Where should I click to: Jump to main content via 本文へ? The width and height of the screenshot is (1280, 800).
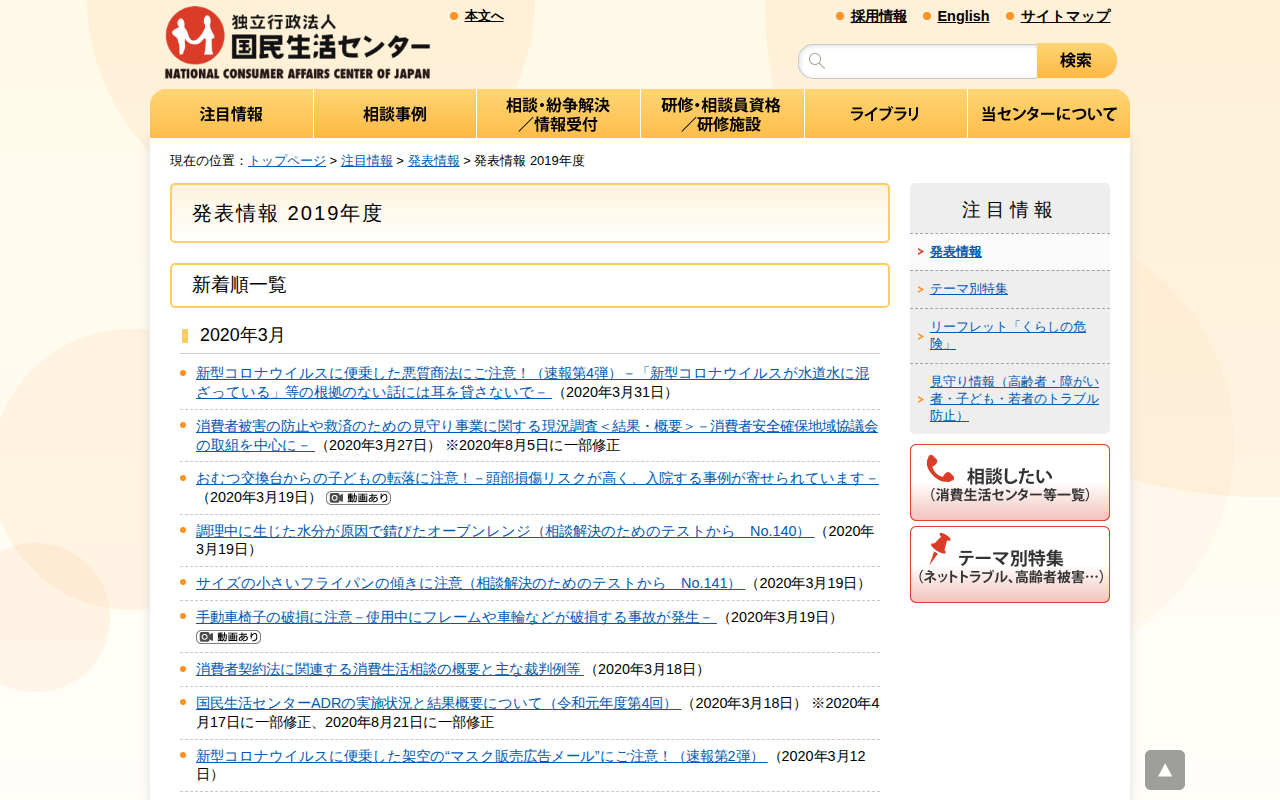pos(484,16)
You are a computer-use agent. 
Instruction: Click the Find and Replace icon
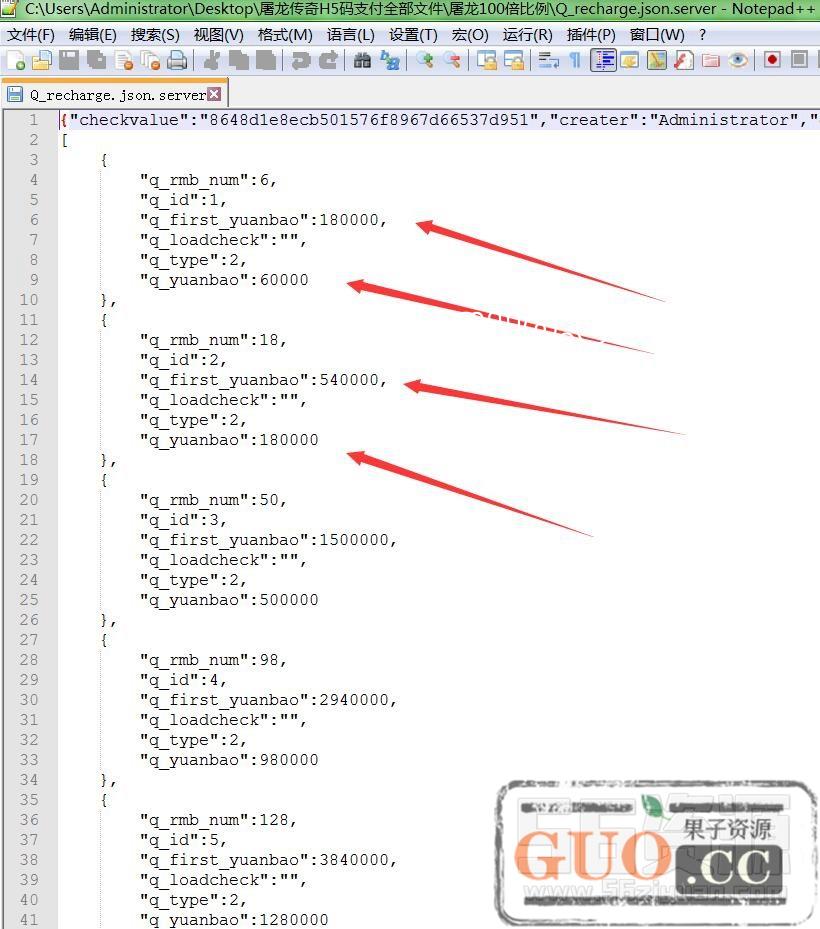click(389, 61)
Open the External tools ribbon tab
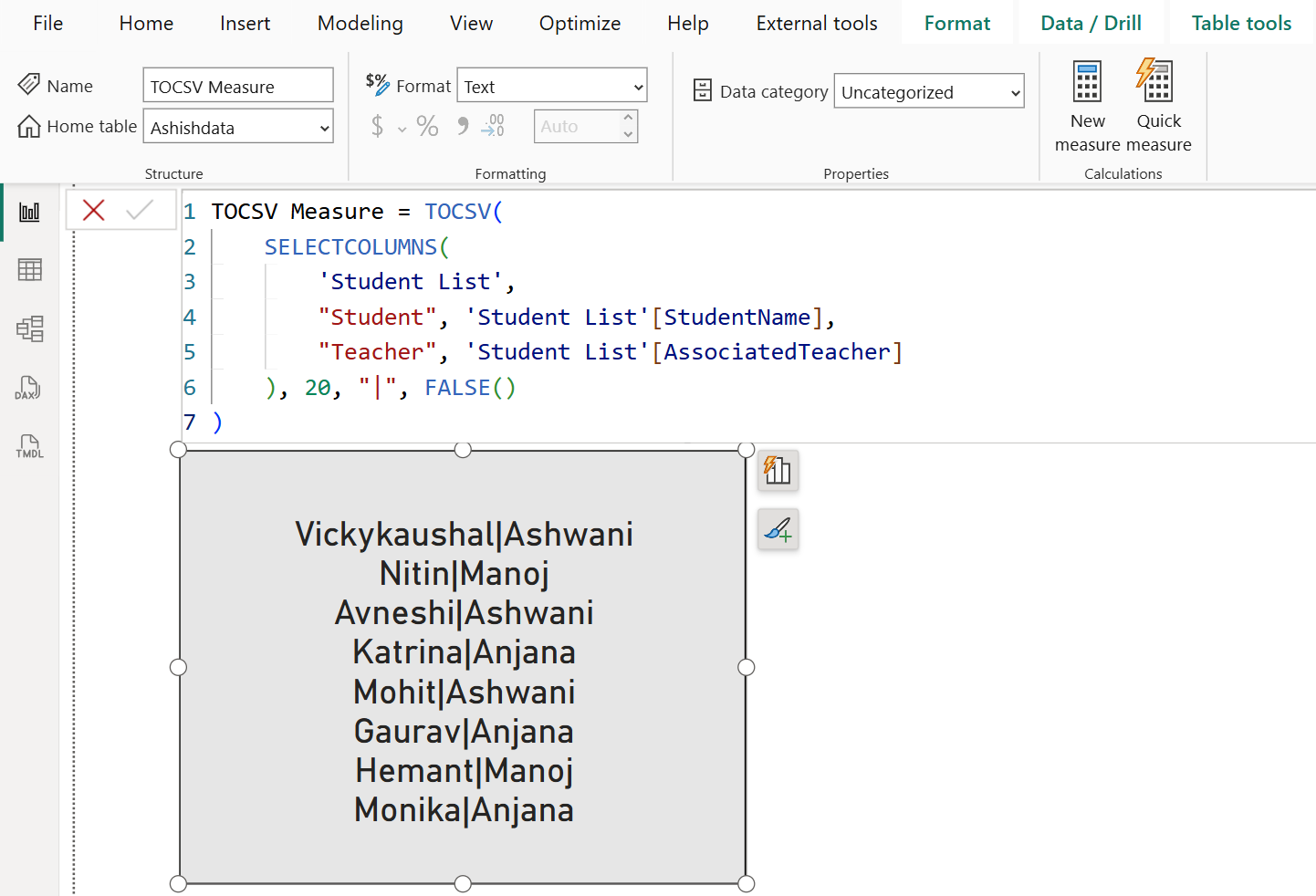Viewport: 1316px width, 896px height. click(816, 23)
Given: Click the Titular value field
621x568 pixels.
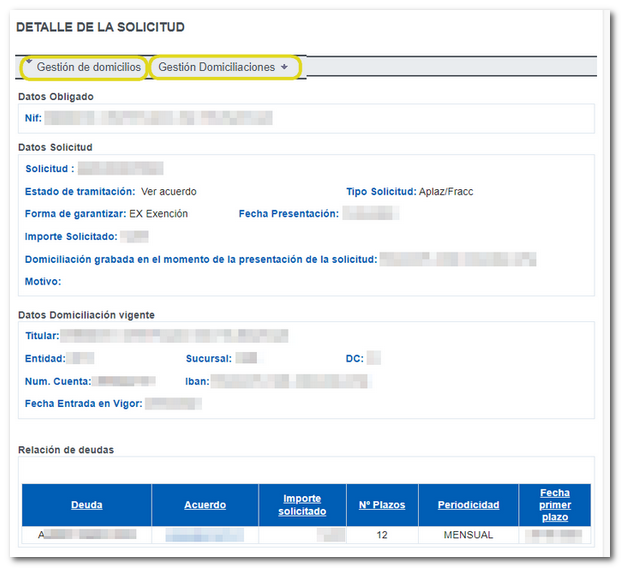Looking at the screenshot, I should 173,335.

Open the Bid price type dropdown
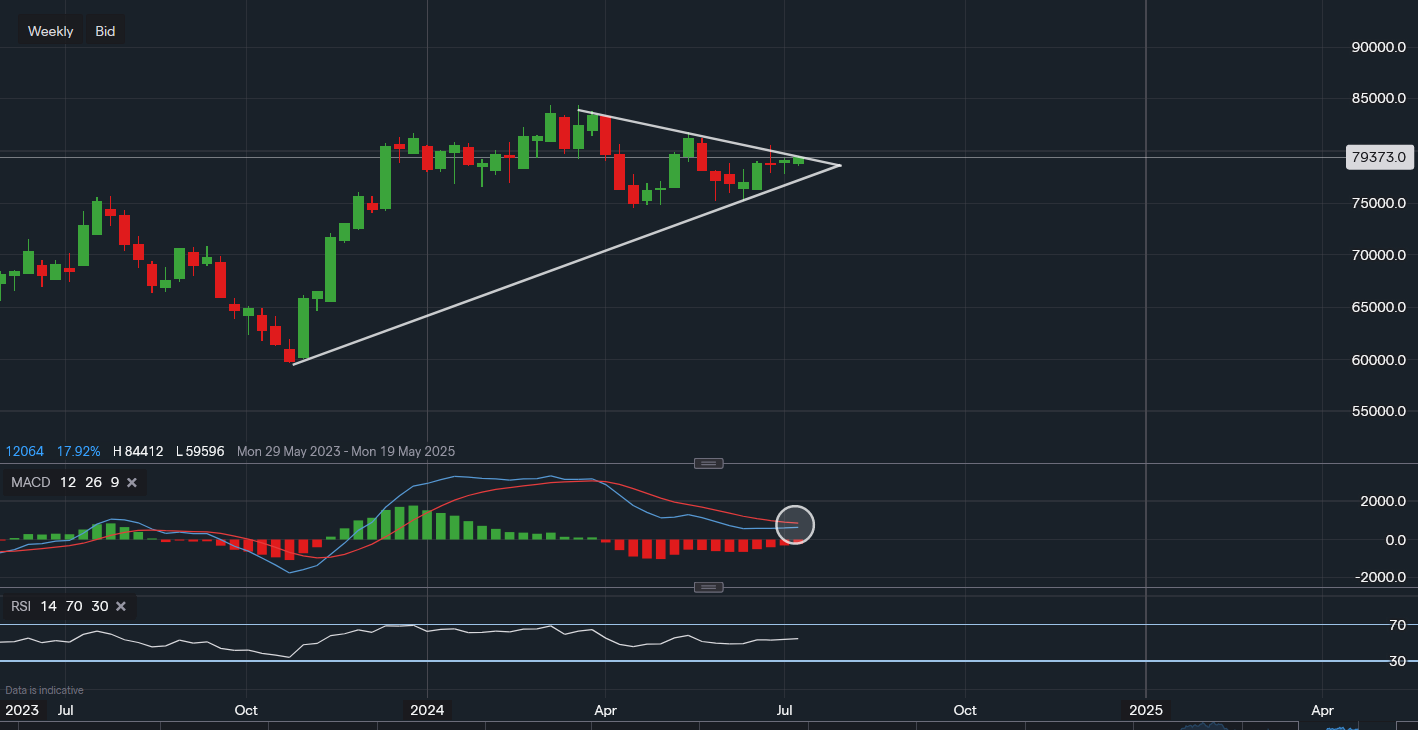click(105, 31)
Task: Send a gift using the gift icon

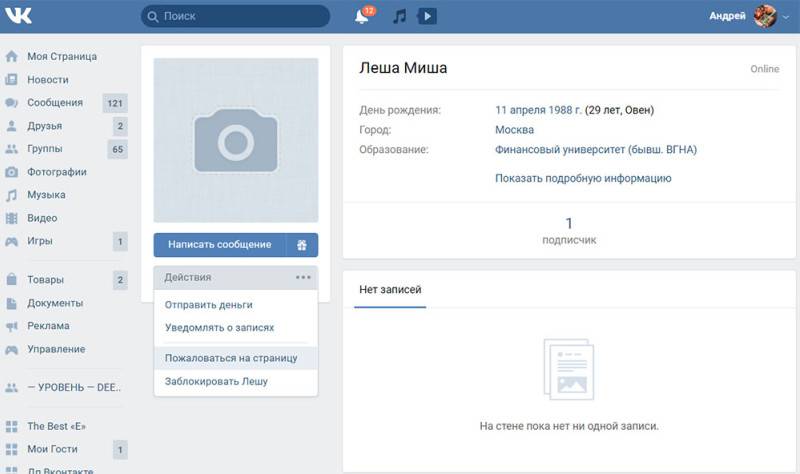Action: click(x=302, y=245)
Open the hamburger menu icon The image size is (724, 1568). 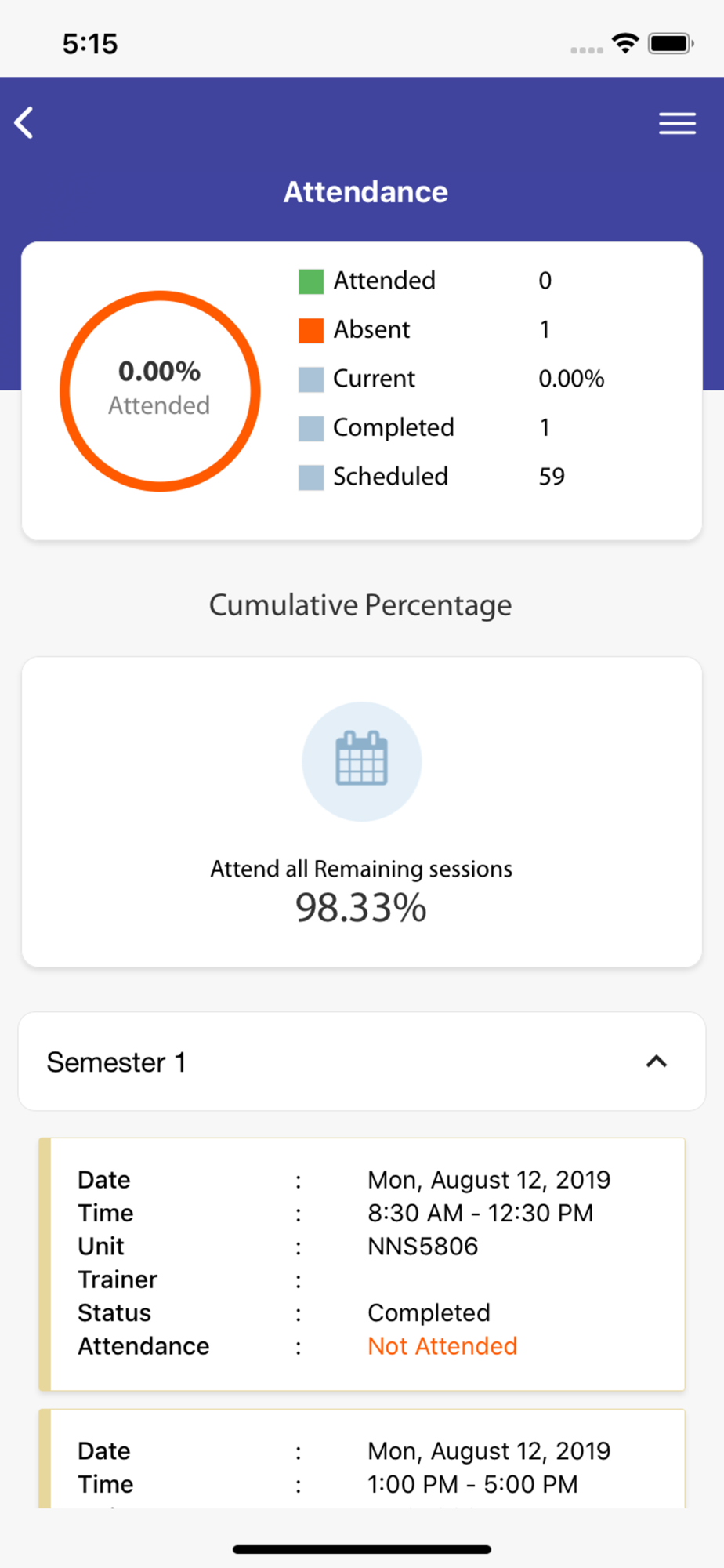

——————

Aim of the exercise
Every line of the listing should be copied precisely, with images omitted.

Result
Where should I click to: Jump to main content via 本文へ? The width and height of the screenshot is (1280, 800).
pos(484,16)
You are a computer-use agent. 
Instruction: Click the Find and Replace icon
click(389, 61)
Open the External tools ribbon tab
Viewport: 1316px width, 896px height. click(816, 23)
Given: Click the Titular value field
621x568 pixels.
Looking at the screenshot, I should 173,335.

Open the Bid price type dropdown
click(105, 31)
Task: Send a gift using the gift icon

Action: click(x=302, y=245)
Open the hamburger menu icon The image size is (724, 1568). 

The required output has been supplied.